Differential modification of striatal D1 dopamine receptors and effector moieties by N-ethoxycarbonyl-2-ethoxy-1,2-dihydroquinoline in vivo and in vitro

Abstract

Both in vivo and in vitro treatments with the irreversible protein-modifying reagent, N-ethoxycarbonyl-2-ethoxy-1,2-dihydroquinoline (EEDQ), were used to investigate rat striatal D1 dopamine receptor/effector interactions. Peripherally administered EEDQ markedly reduced D1 dopamine receptor binding and D1 dopamine receptor-stimulated adenylate cyclase in a dose-dependent manner.
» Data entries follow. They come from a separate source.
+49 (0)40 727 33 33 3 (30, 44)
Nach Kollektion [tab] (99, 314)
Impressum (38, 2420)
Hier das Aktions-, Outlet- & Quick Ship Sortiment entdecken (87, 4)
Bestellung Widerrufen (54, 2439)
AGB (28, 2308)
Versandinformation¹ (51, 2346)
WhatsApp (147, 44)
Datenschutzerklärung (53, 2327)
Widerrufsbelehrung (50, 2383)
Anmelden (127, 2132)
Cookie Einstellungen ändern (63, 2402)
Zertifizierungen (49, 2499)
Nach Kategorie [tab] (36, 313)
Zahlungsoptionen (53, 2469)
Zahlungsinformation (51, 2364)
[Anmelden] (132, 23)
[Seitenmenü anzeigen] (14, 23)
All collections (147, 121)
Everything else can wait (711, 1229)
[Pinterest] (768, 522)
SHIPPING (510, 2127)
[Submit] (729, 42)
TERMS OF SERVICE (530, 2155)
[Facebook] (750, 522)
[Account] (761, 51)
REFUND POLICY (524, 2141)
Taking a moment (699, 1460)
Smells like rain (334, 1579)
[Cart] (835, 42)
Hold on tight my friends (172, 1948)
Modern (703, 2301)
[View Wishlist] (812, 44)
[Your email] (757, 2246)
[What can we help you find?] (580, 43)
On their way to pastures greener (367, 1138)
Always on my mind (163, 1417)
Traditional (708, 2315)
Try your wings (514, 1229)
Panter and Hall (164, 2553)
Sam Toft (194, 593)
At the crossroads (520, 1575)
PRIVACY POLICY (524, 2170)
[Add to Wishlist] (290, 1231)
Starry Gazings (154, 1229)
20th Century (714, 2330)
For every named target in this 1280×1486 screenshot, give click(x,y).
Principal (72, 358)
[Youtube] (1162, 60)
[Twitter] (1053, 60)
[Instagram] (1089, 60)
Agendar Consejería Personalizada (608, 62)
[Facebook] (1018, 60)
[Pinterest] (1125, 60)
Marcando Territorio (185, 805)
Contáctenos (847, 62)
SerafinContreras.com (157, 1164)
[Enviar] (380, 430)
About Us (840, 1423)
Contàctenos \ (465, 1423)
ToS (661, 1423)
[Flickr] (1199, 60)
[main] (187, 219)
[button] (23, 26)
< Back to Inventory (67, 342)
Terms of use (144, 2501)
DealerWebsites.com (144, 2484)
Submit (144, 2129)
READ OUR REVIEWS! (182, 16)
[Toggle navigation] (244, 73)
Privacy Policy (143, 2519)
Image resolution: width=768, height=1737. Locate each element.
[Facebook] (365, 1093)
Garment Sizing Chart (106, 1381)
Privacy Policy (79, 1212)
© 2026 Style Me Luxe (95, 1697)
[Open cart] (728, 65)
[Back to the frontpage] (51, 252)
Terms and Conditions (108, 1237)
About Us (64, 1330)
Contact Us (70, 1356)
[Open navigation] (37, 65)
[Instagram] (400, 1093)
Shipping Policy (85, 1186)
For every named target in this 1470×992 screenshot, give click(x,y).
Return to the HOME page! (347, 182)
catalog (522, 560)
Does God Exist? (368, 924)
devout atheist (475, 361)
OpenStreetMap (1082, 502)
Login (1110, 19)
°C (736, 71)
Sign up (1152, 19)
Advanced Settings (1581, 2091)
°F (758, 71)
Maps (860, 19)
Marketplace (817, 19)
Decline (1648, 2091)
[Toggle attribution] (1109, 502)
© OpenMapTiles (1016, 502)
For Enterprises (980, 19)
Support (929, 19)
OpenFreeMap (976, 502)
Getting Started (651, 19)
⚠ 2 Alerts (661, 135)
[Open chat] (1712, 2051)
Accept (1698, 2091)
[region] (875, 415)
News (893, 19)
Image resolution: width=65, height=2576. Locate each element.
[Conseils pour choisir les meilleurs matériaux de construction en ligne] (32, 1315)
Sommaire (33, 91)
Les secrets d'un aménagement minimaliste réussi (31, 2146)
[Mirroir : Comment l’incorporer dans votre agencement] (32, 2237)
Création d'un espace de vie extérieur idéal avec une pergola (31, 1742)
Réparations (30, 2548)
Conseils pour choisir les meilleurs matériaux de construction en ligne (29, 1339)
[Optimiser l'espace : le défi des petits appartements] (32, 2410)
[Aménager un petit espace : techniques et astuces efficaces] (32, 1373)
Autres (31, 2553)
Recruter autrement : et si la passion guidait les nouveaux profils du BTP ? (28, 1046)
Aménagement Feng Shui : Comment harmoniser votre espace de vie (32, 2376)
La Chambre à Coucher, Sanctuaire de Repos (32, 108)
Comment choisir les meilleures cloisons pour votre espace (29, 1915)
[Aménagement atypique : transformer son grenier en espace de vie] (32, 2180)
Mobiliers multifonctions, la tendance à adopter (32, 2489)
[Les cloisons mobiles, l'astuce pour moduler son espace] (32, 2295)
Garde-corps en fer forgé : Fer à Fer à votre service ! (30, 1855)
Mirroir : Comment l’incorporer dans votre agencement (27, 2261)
However, EEDQ administered in vivo did not result in functional modification of either the guanine nucleotide-regulatory protein (Ns) or the catalytic subunit of striatal adenylate cyclase as assessed via guanine nucleotide- or forskolin-stimulated cAMP production. Interestingly, the loss in D1 dopamine receptor binding did not correlate directly with observed reductions in dopamine-stimulated adenylate cyclase activity; 40% of D1 dopamine receptor binding was lost with no significant reduction in the Vmax of dopamine-stimulated adenylate cyclase activity. Conversely, the reduction by EEDQ of the adenylate cyclase activity stimulated by the partial agonist SKF38393 was reduced in parallel with EEDQ-induced reductions in the D1 dopamine receptor Bmax. However, when SKF38393-stimulated adenylate cyclase activity was potentiated by forskolin, approximately 30% of receptors could be lost with no significant reduction in cAMP production, resembling the pattern observed utilizing the full agonist dopamine. In vivo pretreatment with the specific D1 antagonist, SCH23390, prevented reductions in dopamine-stimulated adenylate cyclase activity and D1 dopamine receptor binding, suggesting that EEDQ acts at the ligand recognition site of the receptor. Unlike in vivo treatment, in vitro EEDQ treatment resulted in dose-dependent decreases in catalytic subunit activity as assessed by forskolin-stimulated cAMP production, indicating that, in vitro, the adenylate cyclase catalytic subunit is vulnerable to EEDQ-induced modification. These data indicate that EEDQ is an effective tool for elucidating the mechanisms and biochemistry of D1 dopamine receptor/effector coupling.